Amazon Unveils Three AI Agents, Including 'Kiro', Capable of Autonomous Coding for Days
Amazon Web Services (AWS) has unveiled three cutting-edge AI agents, dubbed 'frontier agents', during its AWS re:Invent event on Tuesday. One of these agents, named 'Kiro', is designed to learn and adapt to an individual's work style, enabling it to operate autonomously for extended periods, potentially spanning days.
These agents are tasked with various responsibilities, such as writing code, conducting security audits, and automating DevOps processes to prevent issues during code deployment. The preview versions of these agents are now accessible for testing.
The most intriguing aspect of AWS's announcement is the claim that the 'Kiro autonomous agent' can function independently for days at a time. Kiro is an AI coding assistant built upon AWS's existing Kiro tool, which was introduced in July. While the original Kiro was primarily used for rapid prototyping, the new Kiro is designed to produce fully functional, operational code that can be deployed.
To achieve this, Kiro employs a technique called 'spec-driven development'. As Kiro codes, it requires human input to instruct, confirm, or correct its assumptions, thereby creating specifications. The autonomous agent then observes how the team operates using various tools, including code analysis, to learn and adapt.
AWS CEO Matt Garman highlighted the capabilities of Kiro during his keynote presentation. He stated that Kiro can be assigned complex tasks from a backlog and will independently determine the best approach to complete the work.
"Kiro learns how you prefer to work and continually enhances its understanding of your code, products, and team standards over time," Garman explained.
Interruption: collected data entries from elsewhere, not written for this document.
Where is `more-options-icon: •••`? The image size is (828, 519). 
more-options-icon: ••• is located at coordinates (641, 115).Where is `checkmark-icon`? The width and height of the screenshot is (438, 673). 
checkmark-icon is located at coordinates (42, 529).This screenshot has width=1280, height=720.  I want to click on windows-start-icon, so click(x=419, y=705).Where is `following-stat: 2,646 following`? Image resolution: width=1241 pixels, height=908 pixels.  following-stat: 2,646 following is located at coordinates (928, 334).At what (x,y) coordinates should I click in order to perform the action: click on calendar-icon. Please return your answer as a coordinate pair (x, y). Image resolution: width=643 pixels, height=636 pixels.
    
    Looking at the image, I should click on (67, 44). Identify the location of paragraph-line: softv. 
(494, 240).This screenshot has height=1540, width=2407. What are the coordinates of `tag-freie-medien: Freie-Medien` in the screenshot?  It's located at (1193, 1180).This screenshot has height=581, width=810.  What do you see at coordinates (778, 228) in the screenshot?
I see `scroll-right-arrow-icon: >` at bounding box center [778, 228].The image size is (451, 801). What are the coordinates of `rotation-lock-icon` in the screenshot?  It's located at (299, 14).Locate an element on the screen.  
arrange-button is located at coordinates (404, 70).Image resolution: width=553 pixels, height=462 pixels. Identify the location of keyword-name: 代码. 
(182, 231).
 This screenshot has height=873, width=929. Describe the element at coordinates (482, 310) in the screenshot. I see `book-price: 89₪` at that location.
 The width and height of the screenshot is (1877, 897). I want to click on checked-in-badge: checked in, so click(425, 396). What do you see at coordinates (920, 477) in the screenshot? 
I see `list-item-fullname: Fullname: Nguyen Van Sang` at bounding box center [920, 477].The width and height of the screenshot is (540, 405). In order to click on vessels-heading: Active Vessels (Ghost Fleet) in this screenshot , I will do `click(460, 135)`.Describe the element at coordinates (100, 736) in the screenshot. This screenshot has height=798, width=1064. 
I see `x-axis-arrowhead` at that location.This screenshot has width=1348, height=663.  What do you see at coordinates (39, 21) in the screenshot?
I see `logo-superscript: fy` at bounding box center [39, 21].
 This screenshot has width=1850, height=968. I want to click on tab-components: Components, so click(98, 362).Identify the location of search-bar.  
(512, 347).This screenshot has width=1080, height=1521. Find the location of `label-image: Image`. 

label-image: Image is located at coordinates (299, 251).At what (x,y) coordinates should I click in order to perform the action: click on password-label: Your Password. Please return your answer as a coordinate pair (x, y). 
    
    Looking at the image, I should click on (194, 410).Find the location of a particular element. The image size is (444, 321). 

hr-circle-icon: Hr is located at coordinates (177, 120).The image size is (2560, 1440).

One of the key advantages of Kiro is its ability to maintain context across sessions. Unlike other AI models that may run out of memory or forget their assigned tasks, Kiro can handle tasks and work independently for hours or even days with minimal human intervention.
Garman provided an example of Kiro's capabilities: it can be tasked with updating critical code segments used across 15 different corporate software applications. Instead of assigning and verifying each update individually, Kiro can be instructed to fix all 15 updates in a single prompt.
To complete the automation of coding tasks, AWS has also developed the AWS Security Agent and the DevOps Agent. The Security Agent identifies security issues during code development, tests them, and suggests fixes. The DevOps Agent, on the other hand, automatically tests new code for performance and compatibility issues.
While Amazon's agents are not the first to claim long work periods, it's worth noting that OpenAI's GPT-5.1-Codex-Max model is also designed for extended runs, up to 24 hours. However, developers still face challenges with context windows, as LLMs may produce inaccurate or hallucinated results, requiring constant supervision.
Despite these challenges, the expansion of context windows is a significant step towards making AI agents more like co-workers. Amazon's technology represents a substantial advancement in this direction.